By Mitchell Willetts

The Enterprise

For farmers in Malheur County, the labor pool is running dry.

The fields are emptying out, leaving more work for fewer hands, skilled or unskilled.

Dan Corn has been farming in Vale since 2005. The labor strain is the worst he’s seen in 13 seasons.

“We definitely don’t have nearly the same number of people stopping by looking for jobs,” Corn said. “We’re not in crisis mode yet, but we’re close to it.”

Farm labor accounts for about one out of 10 jobs in Malheur County, helping sustain a $450 million-a-year agriculture economy.

A lack of workers is particularly problematic for onion growers, a common crop in Malheur County that still requires extensive hands-on labor.

“At this point, all our employees are critical,” Corn said. “There’s no farm in this valley that can operate without dependable skilled and unskilled labor.”

There are several reasons for the labor shortage. Talk to a farmer in Malheur County and they’ll give you three — two on the record and one off.

One is competing with a booming construction industry in Boise over the same workforce. The building business can offer $15 to $16 an hour, five days a week. Farmers generally can’t match that pay for field workers.

Another strain is increasing mechanization. As machines replace jobs, workers move on to other employment, leaving the local labor market.

The third and perhaps most telling explanation is that the largely undocumented migrant farm labor workforce has been immobilized by fears of deportation. Those in the U.S. are acting more cautious than before, and those south of the border have decided the increased risk posed by new immigration laws outweighs any potential reward. They’re staying put.

“A lot of the people that normally come from Mexico and Central America, they’re not wanting to risk running afoul of the authorities anymore,” said Stuart Reitz, an extension agent with Oregon State University.

Reitz’ work puts him in regular contact with agricultural employers and employees alike.

Corn is not alone in his labor woes, Reitz said.

“It’s been a downward trend. Last year seemed to be much worse and a much tighter labor pool than in the previous couple of years,” Reitz said. “It’s been that way this season as well.”

The issue has drawn the attention of Gov. Kate Brown, who discussed immigration challenges directly with Agricultural Secretary Sonny Pardue in a recent trip to Washington.

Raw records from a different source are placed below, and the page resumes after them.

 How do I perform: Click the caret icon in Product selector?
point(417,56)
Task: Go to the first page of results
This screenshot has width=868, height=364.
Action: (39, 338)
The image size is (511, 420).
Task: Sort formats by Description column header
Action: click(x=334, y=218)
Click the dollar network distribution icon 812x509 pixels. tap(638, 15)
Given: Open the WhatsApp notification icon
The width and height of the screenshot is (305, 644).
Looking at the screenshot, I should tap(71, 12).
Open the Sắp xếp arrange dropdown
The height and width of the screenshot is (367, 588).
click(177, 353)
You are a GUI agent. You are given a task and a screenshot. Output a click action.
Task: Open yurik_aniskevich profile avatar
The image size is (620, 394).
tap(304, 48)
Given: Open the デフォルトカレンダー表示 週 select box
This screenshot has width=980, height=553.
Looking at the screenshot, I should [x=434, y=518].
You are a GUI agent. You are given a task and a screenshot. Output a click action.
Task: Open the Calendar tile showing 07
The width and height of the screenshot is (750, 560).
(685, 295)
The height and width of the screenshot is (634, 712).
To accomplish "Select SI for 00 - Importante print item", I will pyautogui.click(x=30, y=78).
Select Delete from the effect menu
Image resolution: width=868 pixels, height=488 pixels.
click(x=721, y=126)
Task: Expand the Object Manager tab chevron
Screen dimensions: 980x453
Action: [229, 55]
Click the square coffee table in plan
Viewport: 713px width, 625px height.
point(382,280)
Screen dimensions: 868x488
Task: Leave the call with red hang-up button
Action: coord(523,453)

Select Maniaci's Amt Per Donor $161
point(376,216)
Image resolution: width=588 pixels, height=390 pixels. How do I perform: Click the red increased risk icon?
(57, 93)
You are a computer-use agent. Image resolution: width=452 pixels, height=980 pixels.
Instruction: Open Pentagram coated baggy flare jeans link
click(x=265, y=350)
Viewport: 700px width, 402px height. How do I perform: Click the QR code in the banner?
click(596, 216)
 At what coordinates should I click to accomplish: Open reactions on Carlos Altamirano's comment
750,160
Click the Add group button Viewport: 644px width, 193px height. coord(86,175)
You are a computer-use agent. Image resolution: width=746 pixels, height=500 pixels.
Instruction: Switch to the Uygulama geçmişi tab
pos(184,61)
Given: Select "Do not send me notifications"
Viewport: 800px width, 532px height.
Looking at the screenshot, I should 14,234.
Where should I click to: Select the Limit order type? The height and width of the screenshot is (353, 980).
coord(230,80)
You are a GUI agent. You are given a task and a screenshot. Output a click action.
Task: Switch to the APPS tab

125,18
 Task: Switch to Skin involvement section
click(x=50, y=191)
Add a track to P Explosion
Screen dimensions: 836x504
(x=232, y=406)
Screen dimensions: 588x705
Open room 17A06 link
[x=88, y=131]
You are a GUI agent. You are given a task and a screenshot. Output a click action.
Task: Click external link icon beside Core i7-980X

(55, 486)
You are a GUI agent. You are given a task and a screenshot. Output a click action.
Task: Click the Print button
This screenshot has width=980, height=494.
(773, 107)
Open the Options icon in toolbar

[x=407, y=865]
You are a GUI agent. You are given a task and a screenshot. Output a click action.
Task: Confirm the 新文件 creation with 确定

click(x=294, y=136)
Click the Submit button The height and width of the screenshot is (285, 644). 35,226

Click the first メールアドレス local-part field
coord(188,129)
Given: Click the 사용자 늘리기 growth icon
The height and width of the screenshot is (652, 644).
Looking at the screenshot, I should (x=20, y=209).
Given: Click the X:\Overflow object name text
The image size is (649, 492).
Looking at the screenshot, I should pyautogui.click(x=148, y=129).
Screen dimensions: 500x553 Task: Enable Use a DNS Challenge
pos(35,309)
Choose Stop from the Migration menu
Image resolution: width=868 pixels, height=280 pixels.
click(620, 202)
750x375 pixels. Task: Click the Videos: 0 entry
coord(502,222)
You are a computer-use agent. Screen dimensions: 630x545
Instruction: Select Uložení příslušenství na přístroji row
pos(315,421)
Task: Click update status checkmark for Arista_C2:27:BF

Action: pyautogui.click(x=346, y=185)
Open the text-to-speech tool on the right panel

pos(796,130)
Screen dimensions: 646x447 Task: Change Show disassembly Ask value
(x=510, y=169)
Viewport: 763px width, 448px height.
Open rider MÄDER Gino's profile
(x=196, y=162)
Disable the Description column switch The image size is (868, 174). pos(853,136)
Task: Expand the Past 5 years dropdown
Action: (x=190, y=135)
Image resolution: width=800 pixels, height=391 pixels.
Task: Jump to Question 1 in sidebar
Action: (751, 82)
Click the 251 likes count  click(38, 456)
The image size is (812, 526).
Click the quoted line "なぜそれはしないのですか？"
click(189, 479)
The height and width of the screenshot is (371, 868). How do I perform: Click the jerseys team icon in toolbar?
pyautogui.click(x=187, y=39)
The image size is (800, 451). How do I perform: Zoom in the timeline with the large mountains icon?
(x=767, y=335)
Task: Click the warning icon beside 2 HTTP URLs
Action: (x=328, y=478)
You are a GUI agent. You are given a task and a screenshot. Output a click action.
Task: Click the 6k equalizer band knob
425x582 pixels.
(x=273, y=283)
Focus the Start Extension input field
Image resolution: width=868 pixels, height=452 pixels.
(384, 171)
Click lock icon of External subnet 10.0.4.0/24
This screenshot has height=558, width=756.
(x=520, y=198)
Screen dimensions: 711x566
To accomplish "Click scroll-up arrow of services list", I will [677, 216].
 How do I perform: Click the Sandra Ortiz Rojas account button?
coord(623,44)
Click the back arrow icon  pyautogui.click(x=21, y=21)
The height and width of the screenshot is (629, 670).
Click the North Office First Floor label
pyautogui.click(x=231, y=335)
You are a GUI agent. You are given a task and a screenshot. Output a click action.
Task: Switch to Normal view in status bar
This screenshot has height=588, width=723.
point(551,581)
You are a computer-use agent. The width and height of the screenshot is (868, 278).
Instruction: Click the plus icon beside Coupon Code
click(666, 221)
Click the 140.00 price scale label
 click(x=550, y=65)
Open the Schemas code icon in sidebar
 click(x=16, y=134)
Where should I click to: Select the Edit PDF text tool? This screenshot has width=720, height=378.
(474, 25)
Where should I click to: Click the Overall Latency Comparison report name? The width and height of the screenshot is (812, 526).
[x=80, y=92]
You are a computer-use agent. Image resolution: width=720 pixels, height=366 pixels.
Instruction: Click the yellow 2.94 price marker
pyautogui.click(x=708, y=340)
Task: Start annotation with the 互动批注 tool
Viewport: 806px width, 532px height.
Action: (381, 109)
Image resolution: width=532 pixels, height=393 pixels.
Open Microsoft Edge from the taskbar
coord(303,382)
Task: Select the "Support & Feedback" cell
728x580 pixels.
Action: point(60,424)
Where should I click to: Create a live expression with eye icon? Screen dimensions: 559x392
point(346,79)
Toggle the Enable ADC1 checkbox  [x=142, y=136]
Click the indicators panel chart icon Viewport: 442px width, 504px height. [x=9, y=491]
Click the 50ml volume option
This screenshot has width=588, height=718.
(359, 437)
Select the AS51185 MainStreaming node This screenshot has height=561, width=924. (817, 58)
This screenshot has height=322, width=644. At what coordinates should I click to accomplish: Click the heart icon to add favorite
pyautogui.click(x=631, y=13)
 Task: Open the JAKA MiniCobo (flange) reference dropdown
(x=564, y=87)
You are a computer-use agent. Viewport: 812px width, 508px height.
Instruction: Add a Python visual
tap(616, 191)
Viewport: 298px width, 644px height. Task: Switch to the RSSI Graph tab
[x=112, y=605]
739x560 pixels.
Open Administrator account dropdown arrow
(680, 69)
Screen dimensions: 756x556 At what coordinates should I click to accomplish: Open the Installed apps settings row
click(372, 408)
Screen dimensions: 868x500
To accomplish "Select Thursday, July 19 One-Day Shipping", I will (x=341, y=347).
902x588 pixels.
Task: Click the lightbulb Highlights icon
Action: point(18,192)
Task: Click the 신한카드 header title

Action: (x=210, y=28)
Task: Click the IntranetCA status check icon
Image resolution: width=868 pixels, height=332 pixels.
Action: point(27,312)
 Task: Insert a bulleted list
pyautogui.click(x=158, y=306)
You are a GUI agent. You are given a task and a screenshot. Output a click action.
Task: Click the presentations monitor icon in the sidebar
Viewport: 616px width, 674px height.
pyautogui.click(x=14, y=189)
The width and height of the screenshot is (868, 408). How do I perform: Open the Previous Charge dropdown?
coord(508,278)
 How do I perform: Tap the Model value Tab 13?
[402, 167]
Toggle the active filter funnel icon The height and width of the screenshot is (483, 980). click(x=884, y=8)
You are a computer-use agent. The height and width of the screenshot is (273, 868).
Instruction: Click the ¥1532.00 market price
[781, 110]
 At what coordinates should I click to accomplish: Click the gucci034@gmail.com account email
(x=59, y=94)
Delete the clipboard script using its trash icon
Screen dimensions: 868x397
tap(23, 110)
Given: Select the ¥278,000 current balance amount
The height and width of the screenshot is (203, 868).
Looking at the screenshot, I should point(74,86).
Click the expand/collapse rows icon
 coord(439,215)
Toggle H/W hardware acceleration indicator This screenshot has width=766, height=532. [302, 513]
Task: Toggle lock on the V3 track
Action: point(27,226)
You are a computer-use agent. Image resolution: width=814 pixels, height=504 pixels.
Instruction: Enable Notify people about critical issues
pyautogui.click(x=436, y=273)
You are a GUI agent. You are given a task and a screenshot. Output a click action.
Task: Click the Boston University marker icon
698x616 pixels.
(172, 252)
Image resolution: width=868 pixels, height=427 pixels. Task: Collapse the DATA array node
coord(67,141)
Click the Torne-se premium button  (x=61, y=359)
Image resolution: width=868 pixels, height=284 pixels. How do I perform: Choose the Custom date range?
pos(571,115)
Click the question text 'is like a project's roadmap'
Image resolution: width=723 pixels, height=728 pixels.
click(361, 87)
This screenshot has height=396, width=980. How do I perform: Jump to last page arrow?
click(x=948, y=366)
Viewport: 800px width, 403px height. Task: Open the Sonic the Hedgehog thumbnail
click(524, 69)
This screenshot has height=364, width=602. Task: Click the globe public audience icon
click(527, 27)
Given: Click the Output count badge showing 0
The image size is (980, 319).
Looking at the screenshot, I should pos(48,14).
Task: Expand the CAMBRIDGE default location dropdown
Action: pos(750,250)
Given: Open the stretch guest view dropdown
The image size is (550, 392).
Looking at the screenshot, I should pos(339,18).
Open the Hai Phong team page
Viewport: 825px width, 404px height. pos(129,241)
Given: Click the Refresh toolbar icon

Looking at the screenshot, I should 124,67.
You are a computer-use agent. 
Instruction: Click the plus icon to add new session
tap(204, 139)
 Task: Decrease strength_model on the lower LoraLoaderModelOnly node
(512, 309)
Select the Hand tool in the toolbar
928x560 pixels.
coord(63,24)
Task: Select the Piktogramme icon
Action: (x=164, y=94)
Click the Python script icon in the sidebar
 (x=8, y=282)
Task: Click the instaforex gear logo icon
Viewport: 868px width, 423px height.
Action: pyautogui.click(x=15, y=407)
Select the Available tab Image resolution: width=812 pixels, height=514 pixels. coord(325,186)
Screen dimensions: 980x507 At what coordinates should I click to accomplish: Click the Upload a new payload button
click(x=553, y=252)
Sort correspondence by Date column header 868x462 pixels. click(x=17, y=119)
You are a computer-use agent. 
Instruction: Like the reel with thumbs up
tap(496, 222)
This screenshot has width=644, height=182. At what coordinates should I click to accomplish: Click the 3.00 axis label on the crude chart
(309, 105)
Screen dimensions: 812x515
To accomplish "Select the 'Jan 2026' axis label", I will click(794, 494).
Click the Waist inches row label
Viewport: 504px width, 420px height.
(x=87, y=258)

Getting a handle on the shadowy world of undocumented workers isn’t easy. Groups that represent undocumented workers wouldn’t talk for the record or didn’t respond to messages. The Mexican consulate in Portland agreed to an interview but never arranged one.

State agencies, such as the Oregon Department of Agriculture and the state Bureau of Labor and Industries, say they have little information. The Oregon Department of Employment wouldn’t allow its workers based in Malheur County to be interviewed, instead insisting that written questions be submitted to its Salem headquarters 300 miles away.

One entity watching the labor situation closely is the state Board of Agriculture, a high-power group that advises the state agency. Its work suggests that farm labor shortages are a statewide problem.

The board set aside time at its May meeting to hear from the agricultural industry and frustrations with getting federal immigration changes that would help the industry.

“There’s a lot of uncertainty, there’s a lot of fear,” said board member Stephanie Hallock.

Operations that don’t require a large workforce increasingly have trouble finding skilled labor.

“They used to have people who would return year after year. They learned what they were doing, or already knew how to do everything,” Hallock said. “Well, they’re not returning year after year anymore.”

A recent report co-authored by Hallock states that, “Migrant workers provide the backbone of Oregon’s agricultural workforce, and tighter immigration enforcement discourages some workers from coming to our region.”

“Attention is being paid at a very high level in Oregon ag,” Hallock said. “The department tries to encourage change at a national level that will help us.”

Corn raises seven crops on a 2,000-acre operation, employing six irrigators, four machine operators, plus weeding crews and other temporary labor. He has just enough labor to keep things running normally, but if current trends continue, he won’t.

“If I had a guy walk over here today looking for a job, he’d have it in a minute,” Corn said.

Problems this season are compounded by the damaging winter weather earlier this year, Corn said. Many storage and packing facilities still aren’t operating and will likely remain that way by fall harvest time. Fewer workers in the field mean fewer workers available to put back together the damaged onion-farming infrastructure.

“It’s such an unusual set of circumstances that we’re not really prepared for it as far as labor or any of the tools we need,” Corn said. “It’s going to take a few years to even out.”

Kay Riley, co-owner of Snake River Produce, and a former president of the National Onion Association, has been lobbying for immigration reform for more than a decade.

He travels to Washington every year with other packers and farmers, visiting Congressmen and officials, pleading his case. He hasn’t had much luck.

“They keep talking about walls and enforcement but…nobody’s really trying to fix the problem,” Riley said. “They want to keep everybody out, but there are jobs that need to be filled here.”

It’s much different now than it once was, he said. These are times of low tolerance and high enforcement, not like his boyhood days, working in the dirt with the hired hands. Where the field hands came from didn’t seem to matter so much then, just that they wanted to work. He wants to see that continue, for their benefit and his own.

The best solution, he says, is an overhauled guest worker program, a way to earn a fair wage without fear.

“These people, many of them have been in our communities for generations now,” Riley said. “Let’s bring them more into the element, understanding that it’s not like we’re going to send 11 million people back to Mexico.”

Like Riley, Reitz agrees that if the current treatment of immigrant labor continues, the agricultural industry will endure growing labor shortages.

“Until the immigration issues get resolved in favor of bringing agricultural workers in, it’s just going to be harder and harder for farmers to find people to do the work they need done,” Reitz said.